I love bringing people together to talk science, especially when I see that these interactions foster new relationships and projects. The Software Carpentry (SWC) and Data Carpentry organizations bring together people from all over the world, from all different disciplines, to talk about challenges and opportunities for today's researchers. It's an honor to be on the SWC Steering Committee, where I have the chance to learn about community needs and implement new programs to meet those needs. Working with the The Center for Computational Biology and Bioinformatics, I have many opportunities to organize networking events, yearly symposia, and training opportunities for researchers using computational approaches to solve biological problems.

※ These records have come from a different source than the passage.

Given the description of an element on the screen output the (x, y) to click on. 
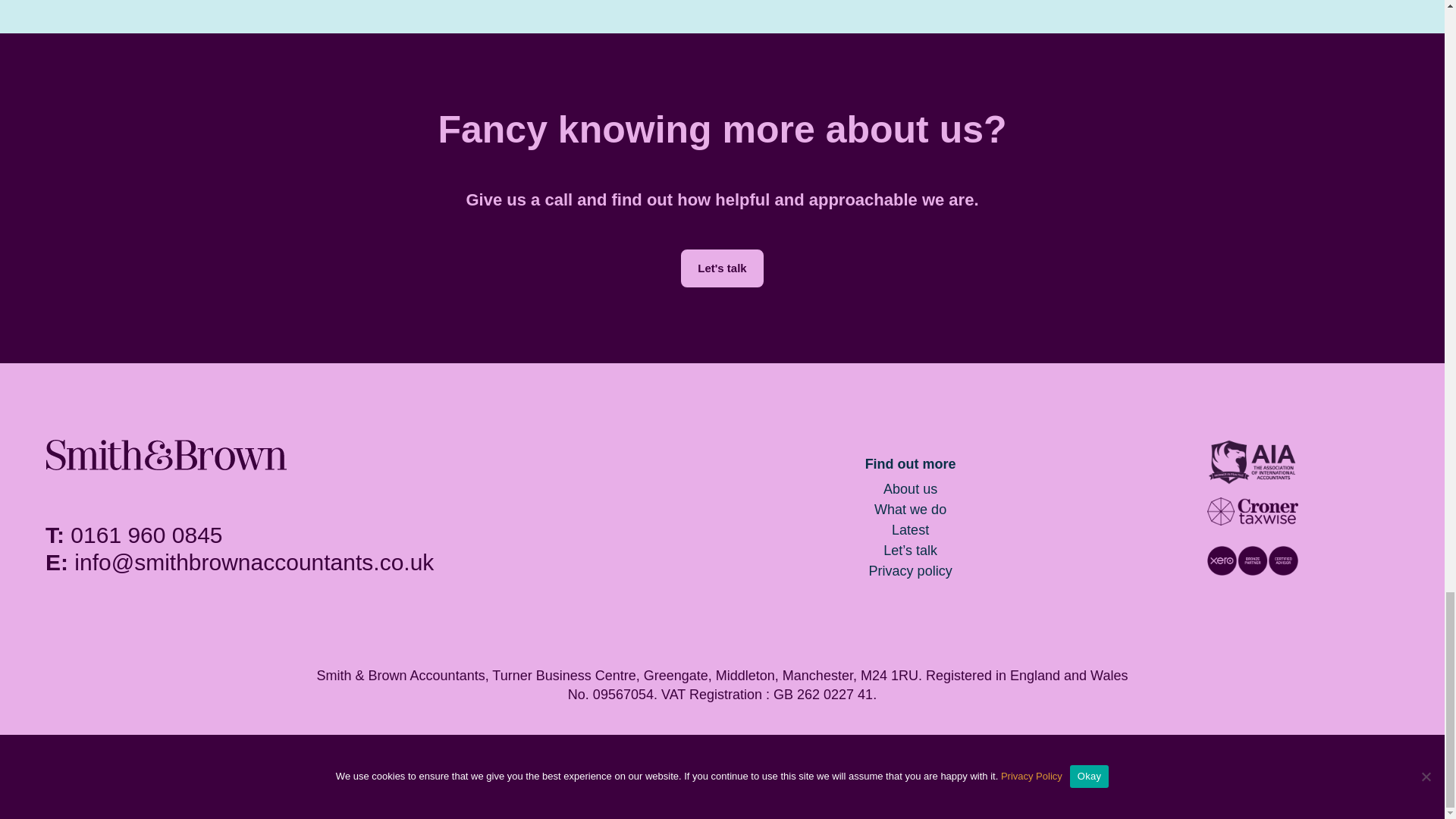
Let's talk (721, 268)
Given the description of an element on the screen output the (x, y) to click on. 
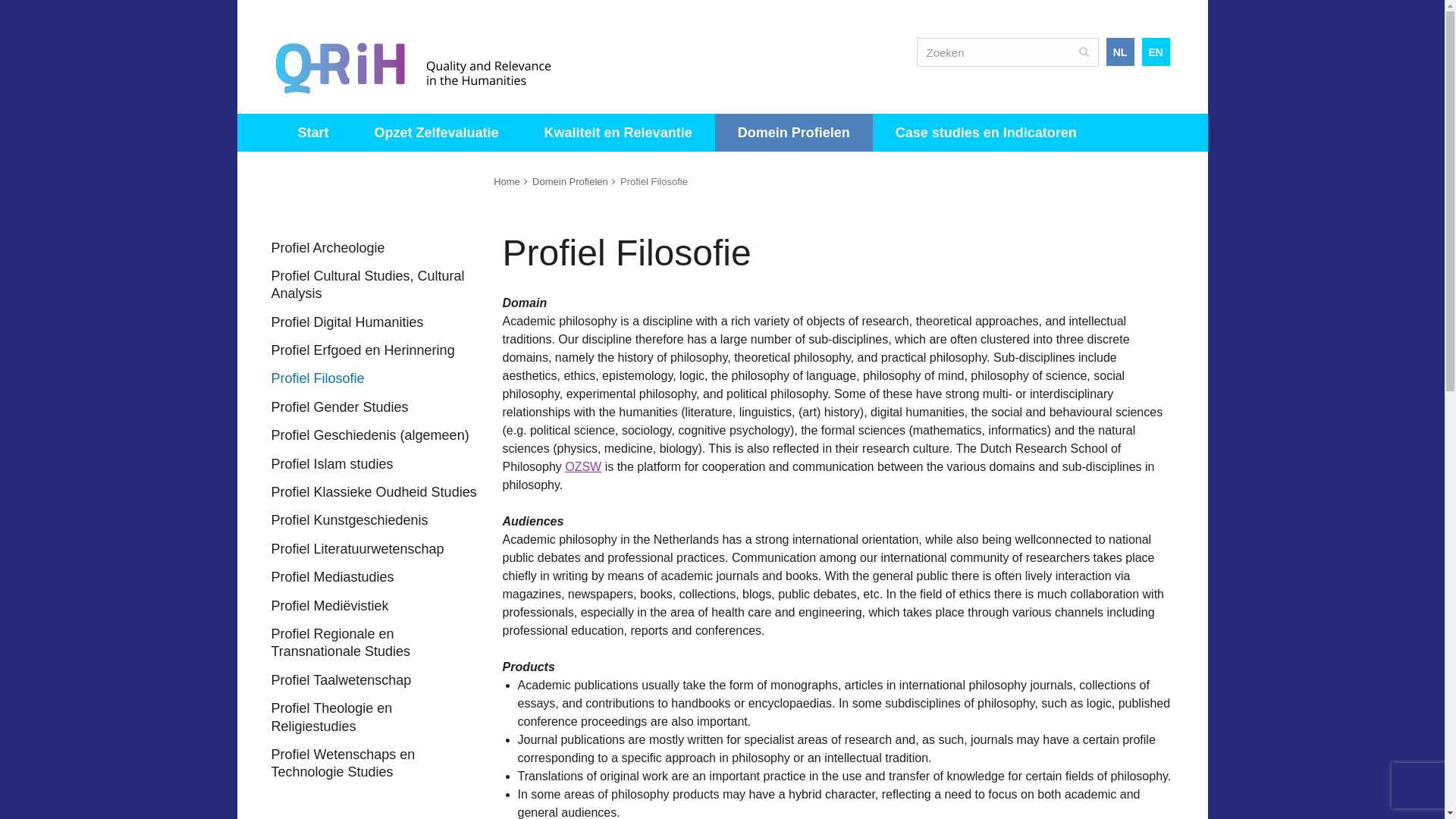
Home - QRiH (426, 66)
EN (1155, 51)
Domein Profielen (793, 132)
NL (1119, 51)
Start (312, 132)
Opzet Zelfevaluatie (436, 132)
Kwaliteit en Relevantie (617, 132)
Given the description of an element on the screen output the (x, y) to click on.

I have written a handful of guest blog posts for PLOS Neuroscience, BEACON, and Software Carpentry on topics related to academic research, education, and mentoring. All of these blogs can be found here on Medium.

Rayna M Harris

Social Media

I find social media useful for global communication and sharing. It helps me stay in touch with friends and colleagues around the world. You can also check out my Instagram photos to see the nice mix of science, nature, family, friends, yoga, dancing, and adventure in my life.

Hablando en español

Para aprender español, tomé algunos cursos en la escuela y un curso intensivo en el Ecuador. En 2008 fui a Costa Rica hacer la investigación científica en el Instituto Nacional de Biodiversidad. Allí, trabajé en el campo y el laboratorio. Todos los meses, fui con dos compañeros de trabajo en el Caribe o del Pacífico para bucear y recoger muestras de sedimento. Luego regresamos al laboratorio para crecer y examinar la micro-hongos que viven en el sedimento. Aprendí mucho y tenía una experiencia increíble. Al año siguiente, cuando volví a Austin, enseñé clases de español a los niños en la escuela primaria. De vez en cuando, traduzco documentos del Inglés al español o viceversa y chat en español con amigos a través de cervezas o copas de vino.